To be true to what they sell and ensure they have clarity regarding their principles. It will be the only way to sustain credibility as an employer. When reflecting on employer brand messaging, it is a good opportunity to re-assess core values and culture. Do you as a company like the image you are projecting? If not, it’s time to take action.
It is important that the people you hire resonate and reflect your company values. Employees are your brand ambassadors and are more powerful than a marketing campaign.
If you look at the communication across our brands you will see that we are passionate, we never give up, we work as a team and that we make what we do fun. These are our core values and we make an effort to live up to these on a daily basis whether you are in an office in Dusseldorf, Paris or Milan.
Our internal communications channel PageConnect, is full of creative days, birthday celebrations and more, indicating a sociable and healthy working environment.

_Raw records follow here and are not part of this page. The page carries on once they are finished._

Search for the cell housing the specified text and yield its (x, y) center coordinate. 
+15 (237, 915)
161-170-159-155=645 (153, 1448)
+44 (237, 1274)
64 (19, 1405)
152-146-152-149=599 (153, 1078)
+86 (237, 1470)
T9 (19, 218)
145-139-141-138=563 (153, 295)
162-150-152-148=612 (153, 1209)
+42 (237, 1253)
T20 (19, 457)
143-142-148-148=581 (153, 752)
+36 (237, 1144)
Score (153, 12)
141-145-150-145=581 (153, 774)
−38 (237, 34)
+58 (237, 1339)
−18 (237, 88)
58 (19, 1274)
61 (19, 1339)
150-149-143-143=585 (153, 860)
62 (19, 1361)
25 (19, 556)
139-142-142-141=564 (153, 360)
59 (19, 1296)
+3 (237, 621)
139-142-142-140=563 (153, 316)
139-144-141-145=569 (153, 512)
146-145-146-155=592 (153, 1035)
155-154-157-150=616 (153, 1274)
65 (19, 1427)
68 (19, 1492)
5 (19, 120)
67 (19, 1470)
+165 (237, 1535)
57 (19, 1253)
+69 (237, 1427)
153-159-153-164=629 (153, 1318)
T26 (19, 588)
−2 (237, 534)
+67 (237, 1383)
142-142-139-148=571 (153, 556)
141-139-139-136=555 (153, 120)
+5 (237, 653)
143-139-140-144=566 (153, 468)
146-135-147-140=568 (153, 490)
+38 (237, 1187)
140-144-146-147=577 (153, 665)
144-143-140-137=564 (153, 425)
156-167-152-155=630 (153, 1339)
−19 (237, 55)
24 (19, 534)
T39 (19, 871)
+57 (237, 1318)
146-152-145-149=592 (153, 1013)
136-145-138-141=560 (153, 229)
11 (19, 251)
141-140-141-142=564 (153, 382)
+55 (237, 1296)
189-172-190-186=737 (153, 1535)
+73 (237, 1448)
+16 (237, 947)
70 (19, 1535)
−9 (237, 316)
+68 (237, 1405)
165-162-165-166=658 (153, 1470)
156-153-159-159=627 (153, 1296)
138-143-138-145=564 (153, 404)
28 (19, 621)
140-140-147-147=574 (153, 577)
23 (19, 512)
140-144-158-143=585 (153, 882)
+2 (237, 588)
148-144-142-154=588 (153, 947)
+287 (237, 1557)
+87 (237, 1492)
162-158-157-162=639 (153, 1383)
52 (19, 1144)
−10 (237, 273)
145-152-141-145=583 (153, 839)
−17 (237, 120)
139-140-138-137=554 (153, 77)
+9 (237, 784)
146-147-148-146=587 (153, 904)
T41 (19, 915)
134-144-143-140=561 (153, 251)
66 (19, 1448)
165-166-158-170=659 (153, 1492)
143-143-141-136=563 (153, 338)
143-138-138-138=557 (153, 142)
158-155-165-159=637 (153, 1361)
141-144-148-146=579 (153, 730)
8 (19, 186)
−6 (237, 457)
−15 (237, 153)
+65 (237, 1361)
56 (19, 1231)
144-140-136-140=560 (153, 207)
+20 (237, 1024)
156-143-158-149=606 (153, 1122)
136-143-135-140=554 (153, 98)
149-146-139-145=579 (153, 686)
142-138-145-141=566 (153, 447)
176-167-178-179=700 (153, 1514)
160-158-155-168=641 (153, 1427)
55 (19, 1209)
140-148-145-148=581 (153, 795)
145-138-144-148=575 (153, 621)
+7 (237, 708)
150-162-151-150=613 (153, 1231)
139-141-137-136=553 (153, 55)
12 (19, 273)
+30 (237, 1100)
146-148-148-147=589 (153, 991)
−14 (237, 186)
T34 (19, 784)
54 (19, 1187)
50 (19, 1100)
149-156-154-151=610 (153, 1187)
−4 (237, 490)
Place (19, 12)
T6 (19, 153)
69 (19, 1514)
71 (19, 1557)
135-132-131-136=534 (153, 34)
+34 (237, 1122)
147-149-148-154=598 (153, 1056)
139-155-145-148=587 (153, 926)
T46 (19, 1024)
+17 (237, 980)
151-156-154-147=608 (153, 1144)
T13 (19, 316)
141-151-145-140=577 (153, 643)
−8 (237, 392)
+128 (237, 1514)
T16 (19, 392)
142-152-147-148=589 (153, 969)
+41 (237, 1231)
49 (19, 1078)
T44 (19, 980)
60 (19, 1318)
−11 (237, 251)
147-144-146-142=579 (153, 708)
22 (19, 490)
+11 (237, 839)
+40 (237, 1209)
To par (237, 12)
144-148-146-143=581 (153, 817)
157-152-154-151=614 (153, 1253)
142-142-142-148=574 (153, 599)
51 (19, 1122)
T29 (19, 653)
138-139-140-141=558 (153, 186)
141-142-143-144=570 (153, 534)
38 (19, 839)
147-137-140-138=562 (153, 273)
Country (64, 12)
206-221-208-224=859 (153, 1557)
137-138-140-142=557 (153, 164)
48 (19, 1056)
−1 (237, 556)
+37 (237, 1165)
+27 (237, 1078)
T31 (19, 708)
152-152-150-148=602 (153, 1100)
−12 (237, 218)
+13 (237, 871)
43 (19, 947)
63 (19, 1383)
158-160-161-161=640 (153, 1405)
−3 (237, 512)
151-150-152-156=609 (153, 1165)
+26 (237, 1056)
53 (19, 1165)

Can you share any initiatives in particular that you know have been greatly received by employees at Page?
At PageGroup we have an inclusion promise that puts the focus on gender, families, race and ethnicity, sexual orientation and disability. To support this we have a Diversity and Inclusion programme which is an important move that we promote in our business. We have partnerships with associations and institutions to openly commit ourselves through different programs and initiatives to make these inclusion promises come true. Our Family@Page is another example and is popular in both France and Germany.
Flexibility@Page was rolled-out in Continental Europe last year and is a shift for PageGroup as we adapt to new expectations. It gives employees a window where they can take real ownership in terms of how they manage their time effectively, allowing them to really work at their optimum. The direction is new for us and has been well received to date.